**CEL:**
Przepisz dokładnie wszystkie wiersze poniższego zestawienia, ale w odpowiedzi pomiń obrazy.
___ PODANE WPISY
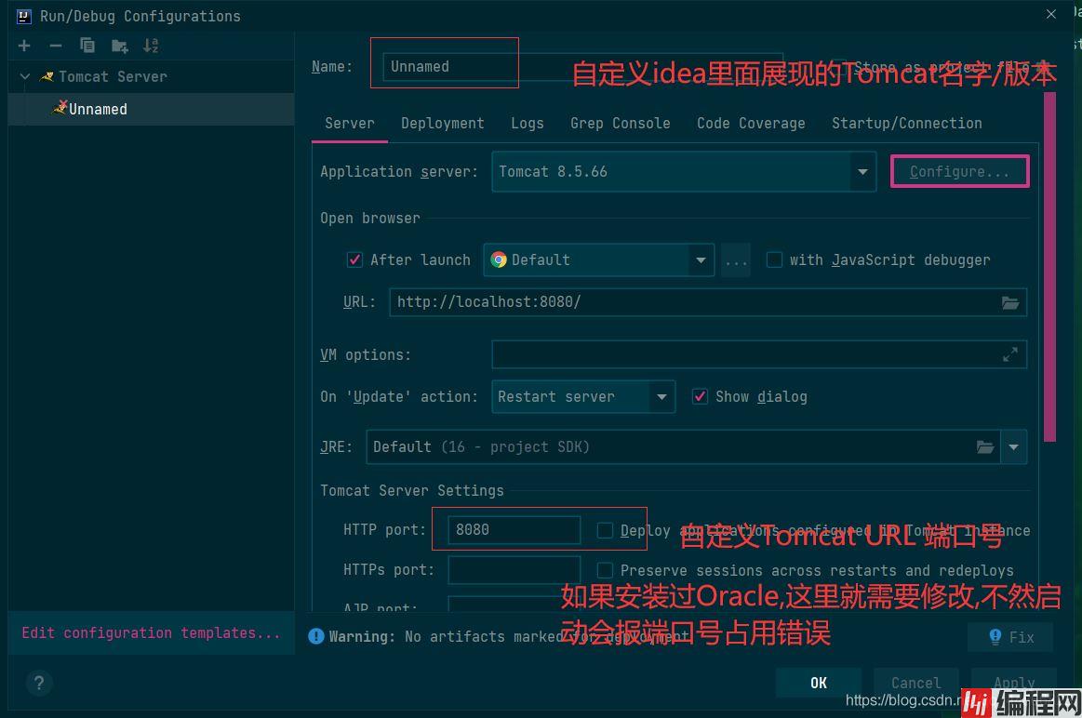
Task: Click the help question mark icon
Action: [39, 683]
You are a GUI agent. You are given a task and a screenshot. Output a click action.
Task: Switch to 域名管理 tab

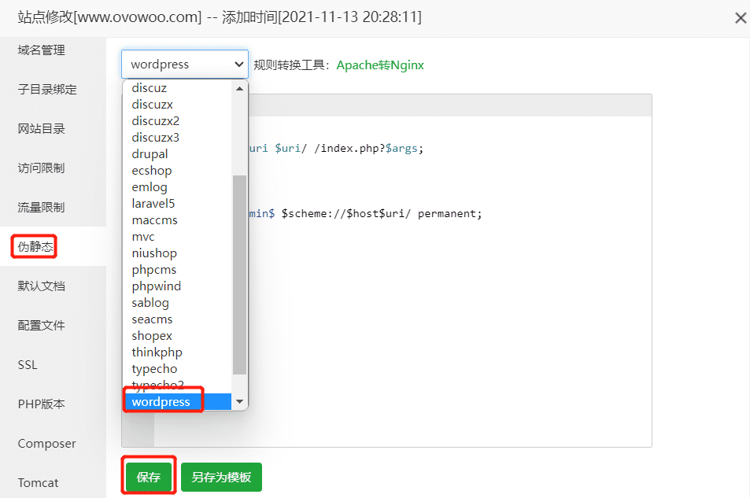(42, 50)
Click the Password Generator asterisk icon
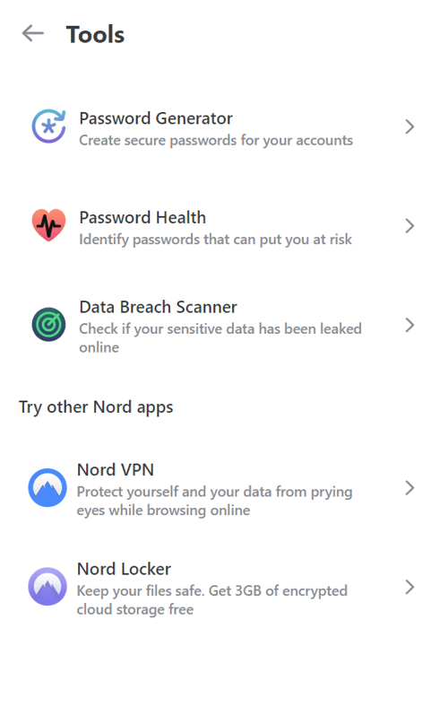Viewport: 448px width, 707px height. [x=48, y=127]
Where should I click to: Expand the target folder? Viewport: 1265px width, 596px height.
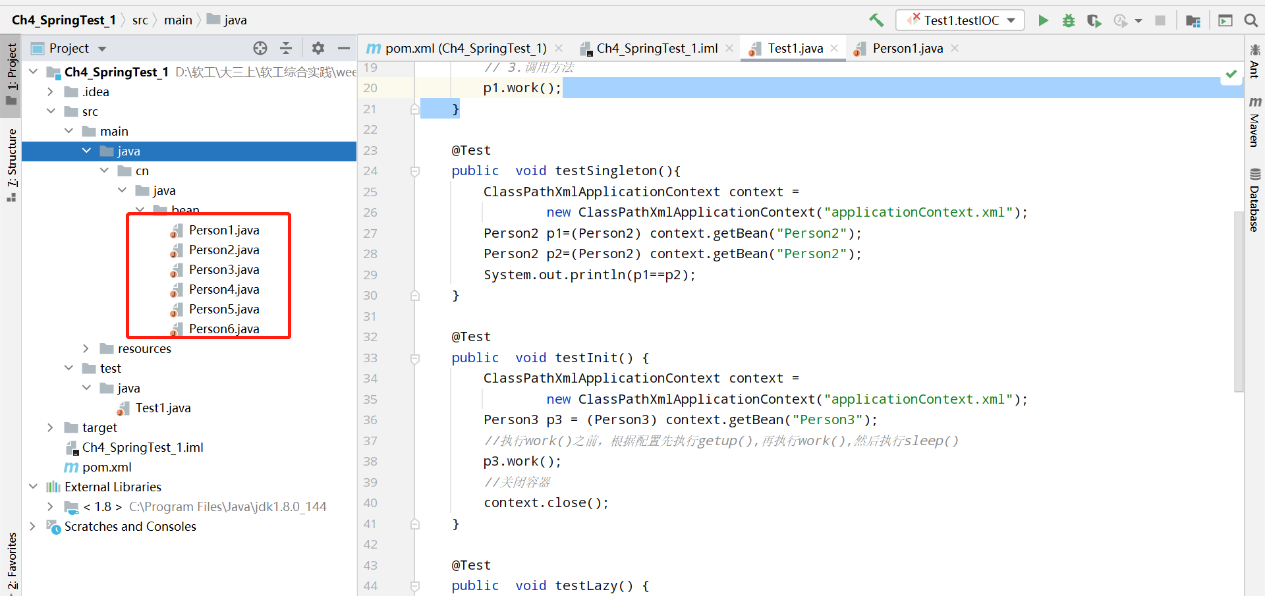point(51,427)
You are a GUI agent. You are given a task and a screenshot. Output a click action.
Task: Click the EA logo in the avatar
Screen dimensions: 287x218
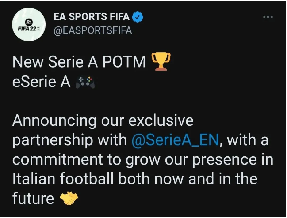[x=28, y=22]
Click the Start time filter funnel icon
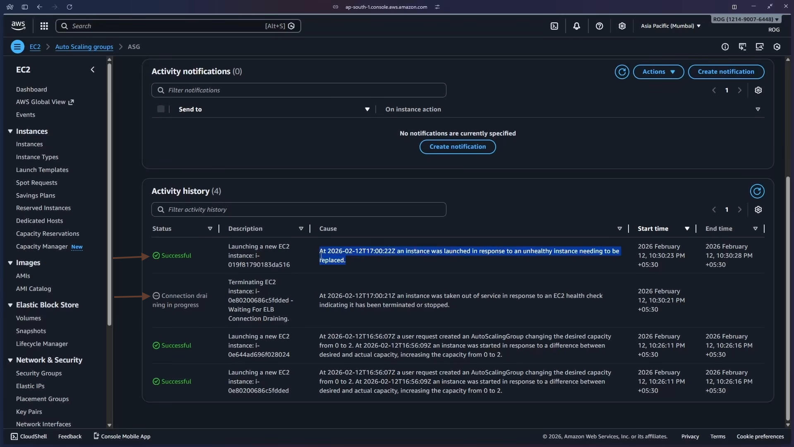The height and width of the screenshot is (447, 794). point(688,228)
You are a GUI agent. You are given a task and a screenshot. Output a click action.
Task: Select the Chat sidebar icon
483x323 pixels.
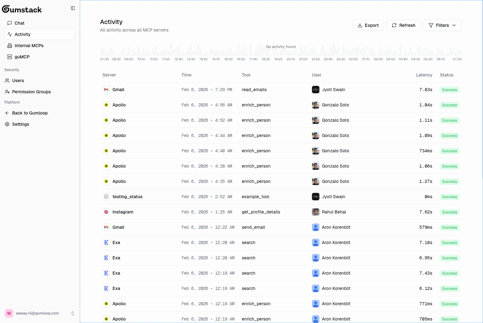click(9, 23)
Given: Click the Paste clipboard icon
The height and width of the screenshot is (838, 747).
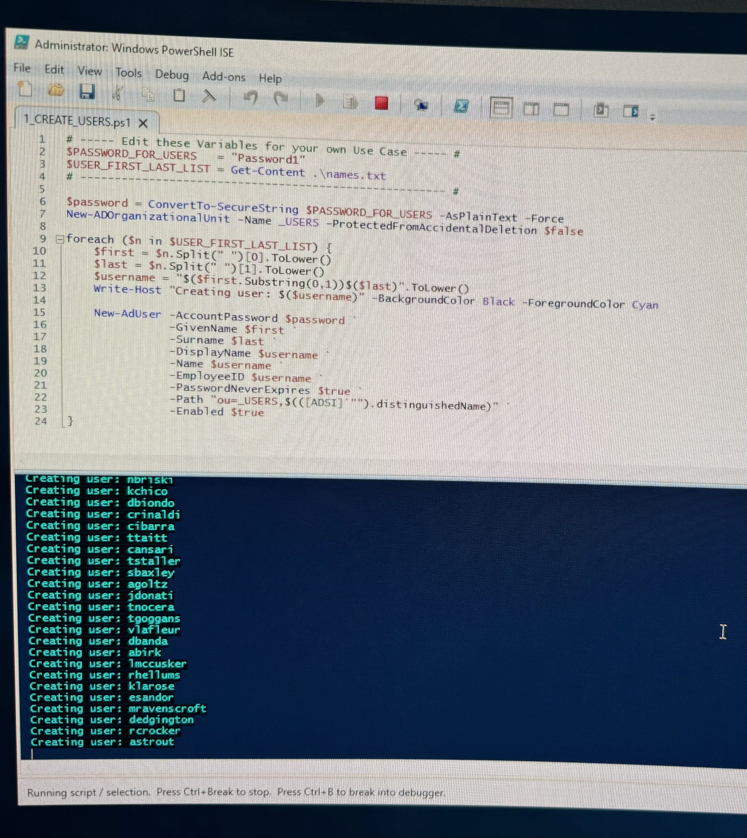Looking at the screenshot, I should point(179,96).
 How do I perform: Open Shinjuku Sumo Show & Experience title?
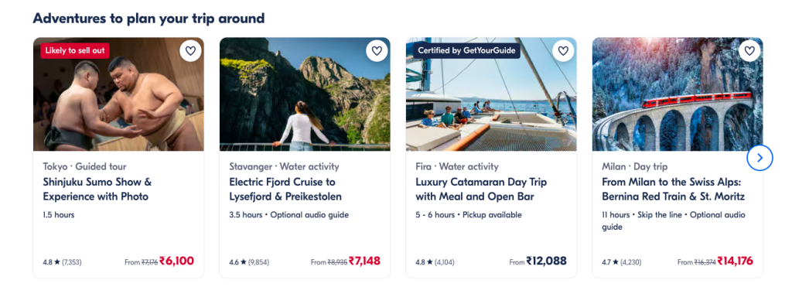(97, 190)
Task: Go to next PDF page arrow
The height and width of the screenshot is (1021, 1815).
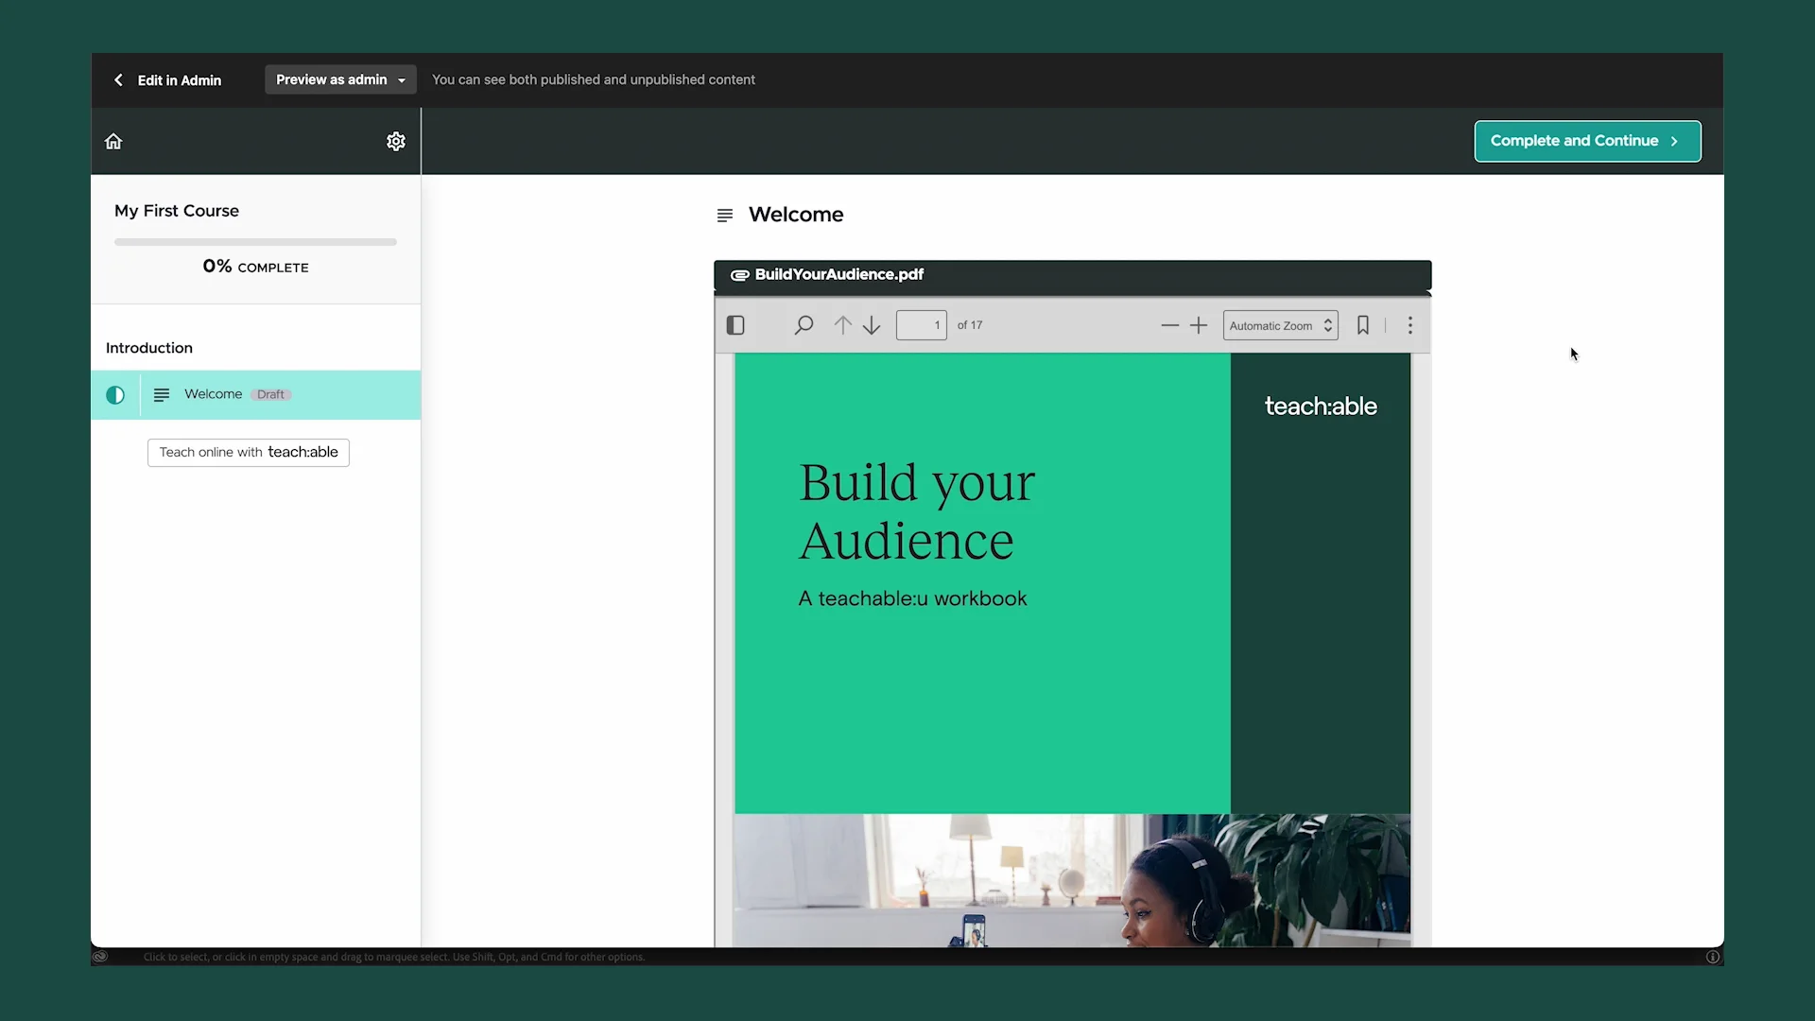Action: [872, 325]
______
**ROZWIĄZANIE ZADANIA:**
Task: Click the help question mark icon
Action: [39, 683]
You are a GUI agent. You are given a task and a screenshot. Output a click action.
Task: Switch to 域名管理 tab

(42, 50)
Click the Password Generator asterisk icon
Viewport: 448px width, 707px height. [x=48, y=127]
Where should I click to: Expand the target folder? Viewport: 1265px width, 596px height.
point(51,427)
You are a GUI agent. You are given a task and a screenshot. Output a click action.
Task: Click the EA logo in the avatar
Screen dimensions: 287x218
[x=28, y=22]
Click the Start time filter funnel icon
The height and width of the screenshot is (447, 794). point(688,228)
You are a GUI agent. You are given a task and a screenshot. Output a click action.
Task: Select the Chat sidebar icon
483x323 pixels.
click(9, 23)
Given: Click the Paste clipboard icon
The height and width of the screenshot is (838, 747).
Looking at the screenshot, I should point(179,96).
 How do I perform: Open Shinjuku Sumo Show & Experience title?
(97, 190)
Task: Go to next PDF page arrow
The height and width of the screenshot is (1021, 1815).
Action: [872, 325]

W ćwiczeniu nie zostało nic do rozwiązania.